Essa recuperação tem raízes profundas, cultivadas ao longo de muitas décadas, e que impactou com força nos anos 90, quando a produtividade cresceu 2,2% ao ano - 0,5% maior do que a média dos anos 80 - um salto enorme!

O que mais impressiona é que os grandes beneficiados do aumento de produtividade foram os trabalhadores. O crescimento dos salários se acelerou nos anos 90. Na segunda metade da década, o salário médio real aumentou 2,1% todos os anos. Quando se incluem os benefícios - pois, 66% dos americanos ganharam remuneração variável na década de 90, contra 30% na década anterior - o aumento anual em termos reais foi de 3,1% (David Lewin, "Variable Pay", California, Business Week, 18/03/2002).

Ao longo da década de 90, o salário médio subiu quase 15% - um resultado fantástico quando comparado com a década anterior (1,4% ao ano). Nos anos 90, o salário médio real dos "blue-collors", subiu 12%, contra 3,5% nos anos 80.

Os referidos aumentos salariais não geraram inflação porque ficaram um pouco abaixo do aumento da produtividade. Mas isso não é tudo.

A produtividade da indústria e serviços nos anos 90 foi de 2,2% ao ano. Só isso gerou um ganho adicional de US$ 812 bilhões em termos de produção vendida. Desses, US$ 806 bilhões (99%) foram apropriados pelos trabalhadores, na forma de mais trabalho e maior remuneração.

Na economia como um todo, o aumento da produtividade provocou um adicional de US$ 1,9 trilhão - quase tudo foi para os trabalhadores ("Restating the ‘90s", Business Week, 18/03/2002).

Enquanto o emprego e o salário subiram, o retorno ao capital desceu de 12,8% nos anos 80 para 11,1% nos anos 90. Apesar disso, as empresas tiveram um lucro adicional de US$$ 559 bilhões. Qual foi o milagre? As empresas lucraram com o rebaixamento da taxa de juros em suas dívidas.

Esse é um bom exemplo para mostrar que, dentro de condições especiais, os trabalhadores se apropriam de todos os ganhos de produtividade e as empresas continuam lucrando. É um jogo onde todos ganham: os trabalhadores aumentam a remuneração, e as empresas aumentam os lucros ao economizarem em suas dívidas.

Trata-se de uma operação casada de grande complexidade.

Do lado da produtividade, o aumento foi garantido, em grande parte, pelo expressivo salto na educação. Hoje, 51% da força de trabalho dos Estados Unidos têm curso superior, contra 33% na década de 80.

Do lado dos juros, o fluxo de capitais que entrou nos Estados Unidos (US$ 1,3 trilhão) superou o que saiu (US$ 1,2 trilhão), contribuindo para baixar os juros.

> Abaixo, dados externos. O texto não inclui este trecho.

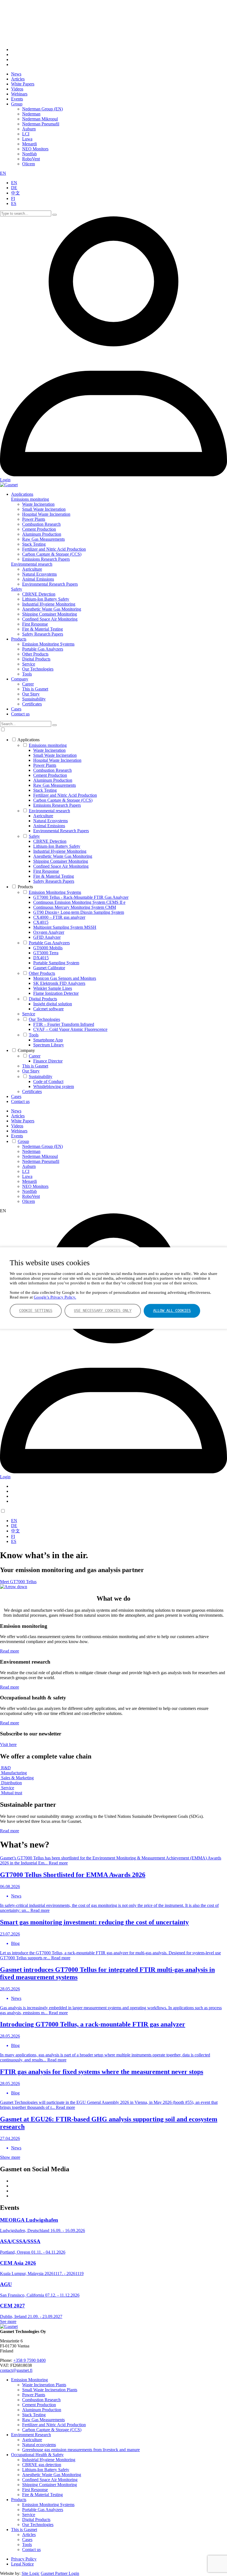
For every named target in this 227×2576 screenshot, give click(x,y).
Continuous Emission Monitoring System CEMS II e (79, 902)
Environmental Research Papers (50, 584)
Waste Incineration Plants (44, 2384)
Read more (9, 1651)
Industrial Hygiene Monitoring (48, 604)
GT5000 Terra (45, 952)
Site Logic (31, 2573)
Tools (27, 674)
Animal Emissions (38, 579)
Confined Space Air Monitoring (50, 619)
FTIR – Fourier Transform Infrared (63, 1024)
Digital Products (36, 659)
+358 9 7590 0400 (29, 2360)
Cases (16, 709)
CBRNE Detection (38, 594)
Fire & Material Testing (42, 629)
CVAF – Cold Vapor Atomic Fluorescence (70, 1029)
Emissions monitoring (30, 499)
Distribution (11, 1782)
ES (13, 203)
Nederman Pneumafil (40, 124)
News (16, 74)
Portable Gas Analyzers (42, 649)
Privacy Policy (24, 2559)
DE (14, 187)
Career (28, 684)
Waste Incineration (38, 504)
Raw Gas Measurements (43, 539)
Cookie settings (35, 1310)
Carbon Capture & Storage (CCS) (51, 554)
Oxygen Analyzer (48, 932)
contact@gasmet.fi (16, 2370)
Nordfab (29, 153)
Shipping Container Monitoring (49, 614)
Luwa (27, 138)
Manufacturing (13, 1772)
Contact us (20, 714)
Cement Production (39, 529)
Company (19, 679)
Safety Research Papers (42, 634)
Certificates (32, 704)
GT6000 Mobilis (48, 947)
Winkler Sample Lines (52, 988)
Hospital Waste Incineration (46, 514)
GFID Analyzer (47, 937)
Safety (16, 589)
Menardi (29, 143)
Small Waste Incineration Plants (49, 2389)
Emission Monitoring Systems (48, 644)
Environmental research (31, 564)
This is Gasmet (35, 689)
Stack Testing (34, 544)
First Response (35, 624)
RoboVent (31, 158)
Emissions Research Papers (46, 559)
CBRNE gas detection (41, 2464)
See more (8, 2321)
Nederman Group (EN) (42, 109)
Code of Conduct (48, 1081)
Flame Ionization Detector (56, 993)
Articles (18, 79)
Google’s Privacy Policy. (55, 1297)
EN (3, 173)
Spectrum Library (48, 1044)
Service (28, 664)
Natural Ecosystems (39, 574)
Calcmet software (48, 1008)
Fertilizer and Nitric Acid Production (54, 549)
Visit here (8, 1744)
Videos (17, 89)
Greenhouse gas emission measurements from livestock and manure (81, 2449)
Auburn (29, 128)
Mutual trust (11, 1792)
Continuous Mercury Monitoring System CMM (74, 907)
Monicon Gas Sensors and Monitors (64, 978)
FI (13, 198)
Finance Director (48, 1061)
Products (18, 639)
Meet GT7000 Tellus (18, 1581)
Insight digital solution (52, 1003)
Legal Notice (22, 2564)
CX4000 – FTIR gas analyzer (59, 917)
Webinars (19, 94)
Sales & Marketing (17, 1777)
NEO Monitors (35, 148)
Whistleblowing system (53, 1086)
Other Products (35, 654)
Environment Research (31, 2434)
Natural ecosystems (39, 2444)
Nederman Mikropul (40, 119)
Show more (10, 2157)
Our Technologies (37, 669)
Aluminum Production (41, 534)
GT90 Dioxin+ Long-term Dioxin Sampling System (78, 912)
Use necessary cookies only (102, 1310)
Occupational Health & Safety (37, 2454)
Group (16, 104)
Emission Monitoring (29, 2379)
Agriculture (32, 569)
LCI (25, 133)
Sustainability (34, 699)
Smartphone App (48, 1040)
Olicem (28, 163)
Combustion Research (41, 524)
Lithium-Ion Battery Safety (45, 599)
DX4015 (41, 957)
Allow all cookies (172, 1310)
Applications (22, 494)
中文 (15, 193)
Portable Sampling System (56, 962)
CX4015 (40, 922)
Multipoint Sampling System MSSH (64, 927)
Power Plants (33, 519)
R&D (5, 1767)
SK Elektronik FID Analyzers (59, 983)
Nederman (31, 114)
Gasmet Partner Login (60, 2573)
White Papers (22, 84)
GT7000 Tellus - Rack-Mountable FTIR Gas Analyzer (80, 897)
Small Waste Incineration (44, 509)
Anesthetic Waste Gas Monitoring (51, 609)
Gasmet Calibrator (49, 967)
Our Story (31, 694)
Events (17, 99)
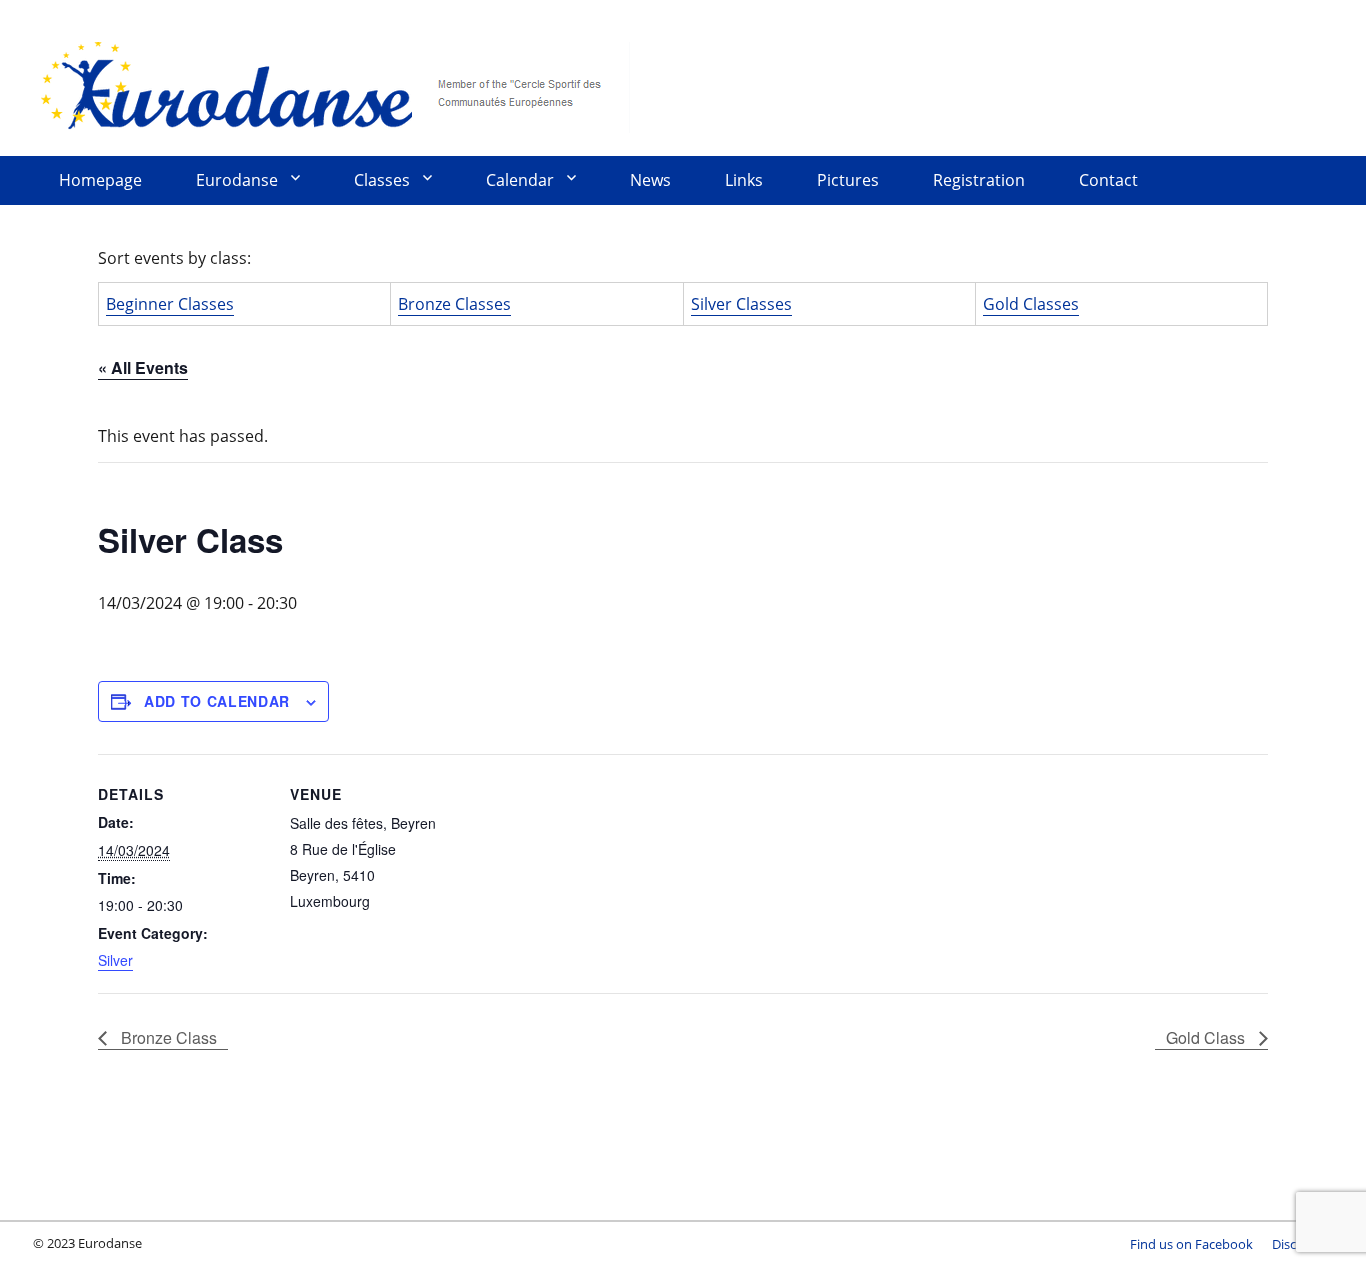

Além disso, os capitais externos destinaram-se a setores que criaram muitos empregos de alta qualidade.

Só nos anos 90, as empresas americanas e estrangeiras investiram US$ 3,4 trilhões em tecnologia e informática, que, junto com a educação, provocaram um incremento colossal na produtividade. Foram as tarefas rotineiras e de menor salário que se transformaram em alvo das novas tecnologias. Os empregos que mais aumentaram foram os de maior remuneração.

Esse quadro continua vivo. No último trimestre de 2001, a produtividade da economia americana aumentou 5,2% e continua aumentando em 2002. Os juros permanecem num patamar inferior a 2%. Isso permitirá às empresas fazer novos investimentos, aumentar ainda mais a produtividade, criar bons empregos, acumular lucros e pagar bons salários.

Para nós, tudo isso é positivo. Podemos exportar mais para os Estados Unidos, lembrando-se que, para cada 5% de aumento trimestral no PIB americano, o Brasil costuma exportar um adicional de US$ 1 bilhão no respectivo trimestre - o que gera cerca de 80 mil empregos diretos e 160 mil indiretos.

Esse quadro ficará melhor ainda quando, aqui dentro, fizermos o mesmo "cocktail", melhorando a educação, elevando a produtividade, aumentando os salários e baixando os juros e os impostos... Oxalá tudo isso aconteça até o fim da década.